The Early Childhood STEM Conference, held from Thursday to Saturday at the Hilton Orange County, aims to show educators from across the state that it’s possible to teach young children about science and technology.
It’s all part of an effort to reduce the nation’s shortage of qualified candidates for math- and science-based fields.
The conference is a partnership among the Children’s Center at the California Institute of Technology, the Children and Families Commission of Orange County and the nonprofit THINK Together, said THINK Together spokesman Tony Dodero.
THINK Together works with schools, including those in Costa Mesa, to provide early-childhood education for low-income families, said Dodero, a former Daily Pilot editor.
For the past three years, Caltech has hosted the conference, but this year it came to Orange County in partnership with THINK Together and the Children and Families Commission.
The goal was to show early-childhood educators how to teach STEM through different methods.
“We know children learn through play, and we are masters at social and emotional development, but we need to focus on science, technology, engineering and mathematics,” said Susan Wood, executive director of the Children’s Center. “The conference is designed to focus their intention on providing science, engineering, technology and math opportunities through play.”
For example, students can learn about physics through games using ramps and pathways, she said.
Or they could learn about balance through block building or chemistry through cooking.
The conference featured a lab area where teachers could see firsthand how they can incorporate the methods in their classrooms.
“Early math education builds a foundation for high school,” Wood said. “Once you build a skill set, it becomes better and better.

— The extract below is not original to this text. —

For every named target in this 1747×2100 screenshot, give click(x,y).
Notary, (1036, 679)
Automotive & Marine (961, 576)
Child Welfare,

You start them behind and they never catch up. Math alone can stop a young person from succeeding in college.”
For the past 14 years, the Children’s Center has provided preschoolers of Caltech staff, professors and students with an education that incorporates STEM-based learning, Wood said.
“We speak every day, but we teach math as if it happens here and there,” Wood said. “And we want them to know that it’s everywhere, and we want to keep children’s sense of wonder alive.”
Wood said the United States is behind other nations in science and engineering, and President Obama has made it a priority to introduce STEM-based education at an early age and to encourage students to specialize in these fields in an effort to compete.
“We’re losing our edge in a worldwide market,” she said.
Elaine Coggins, the Anaheim City School District’s director of early-childhood education, said the conference is a great way of keeping up to date on STEM approaches.
“Our 3- and 4-year-olds are very capable of learning science and math, and this is the world they were born into,” Coggins said. “It’s a world of cellphones and iPads, and they need to be ready for that. We live in a country, and a world, that’s very hungry for scientists and engineers to see us into the future.”